#### WORKING DATA
* begin *

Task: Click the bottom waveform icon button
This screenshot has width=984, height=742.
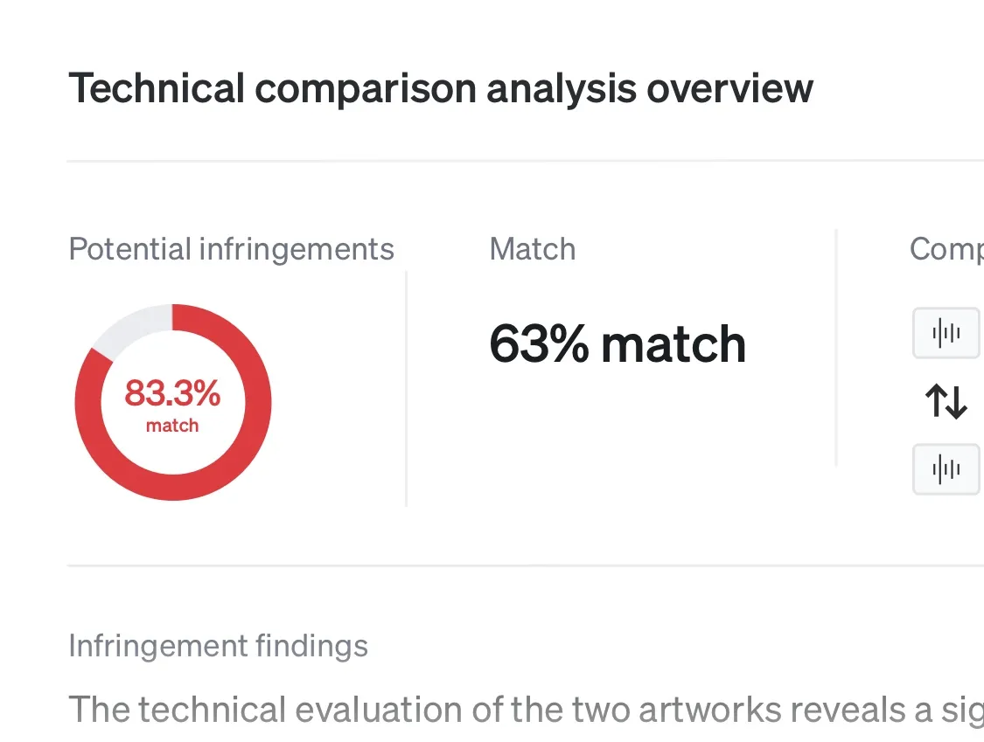Action: coord(946,469)
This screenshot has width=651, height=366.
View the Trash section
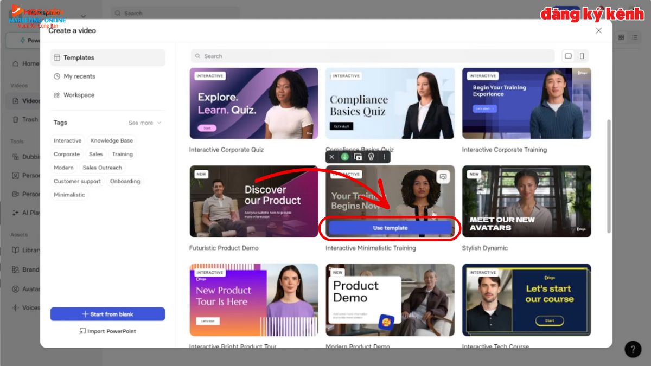tap(25, 119)
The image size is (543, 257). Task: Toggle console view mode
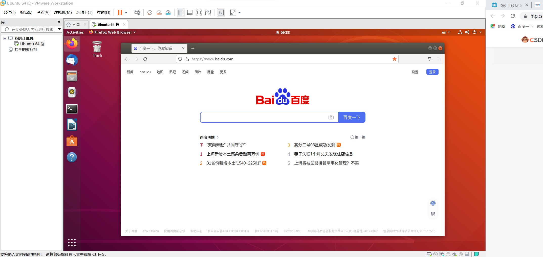[221, 12]
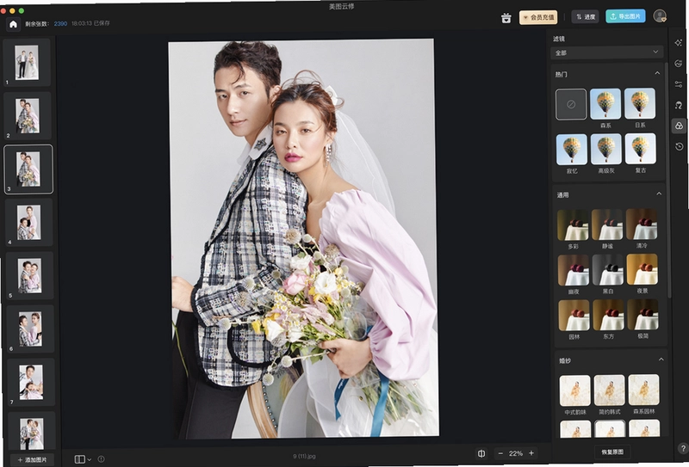Open the home screen icon

tap(13, 24)
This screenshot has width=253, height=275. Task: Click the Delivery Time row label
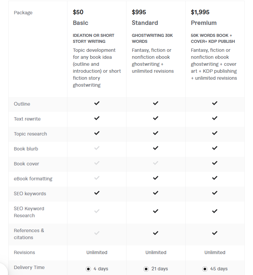(29, 267)
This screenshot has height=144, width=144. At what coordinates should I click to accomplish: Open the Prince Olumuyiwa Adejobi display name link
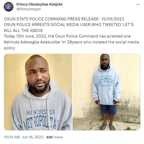39,4
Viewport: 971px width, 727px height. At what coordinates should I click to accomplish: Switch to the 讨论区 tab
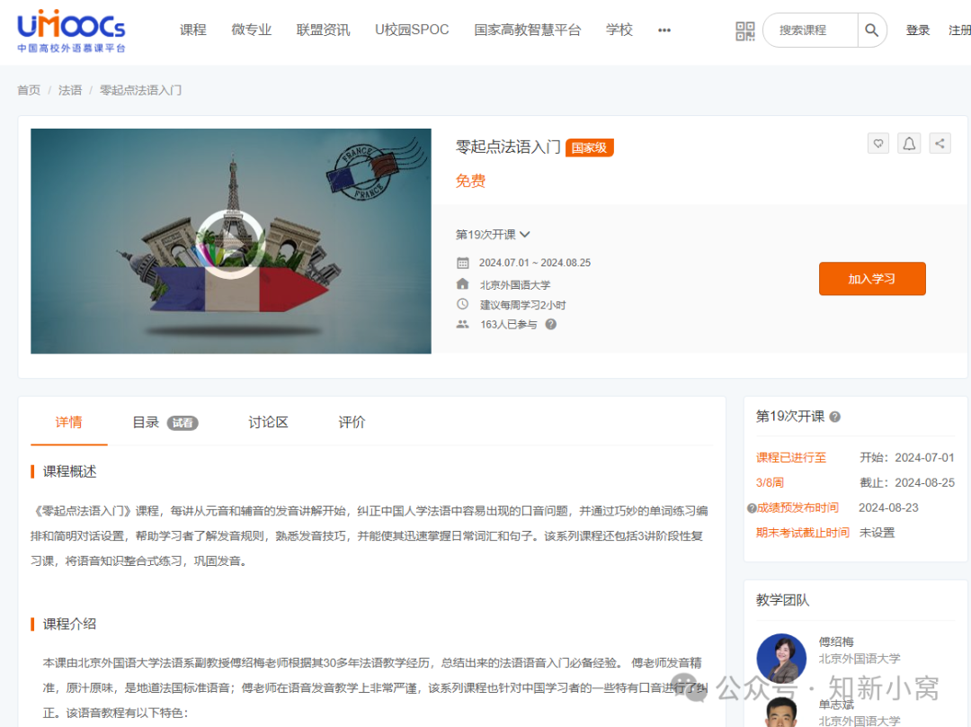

* end *

#### TO BE DONE
Edit the items above by changing every "screenshot" to "capture" and keeping everything else the same. Omit the pictures from your version.

#### FULL SOLUTION
Task: Click the bottom waveform icon button
This capture has width=984, height=742.
Action: coord(946,469)
This capture has width=651, height=366.
View the Trash section
tap(25, 119)
The image size is (543, 257). Task: Toggle console view mode
[221, 12]
Open the home screen icon

tap(13, 24)
This capture has width=253, height=275. Task: Click the Delivery Time row label
(29, 267)
This capture has height=144, width=144. At what coordinates should I click to accomplish: Open the Prince Olumuyiwa Adejobi display name link
39,4
Viewport: 971px width, 727px height. At what coordinates should I click to accomplish: Switch to the 讨论区 tab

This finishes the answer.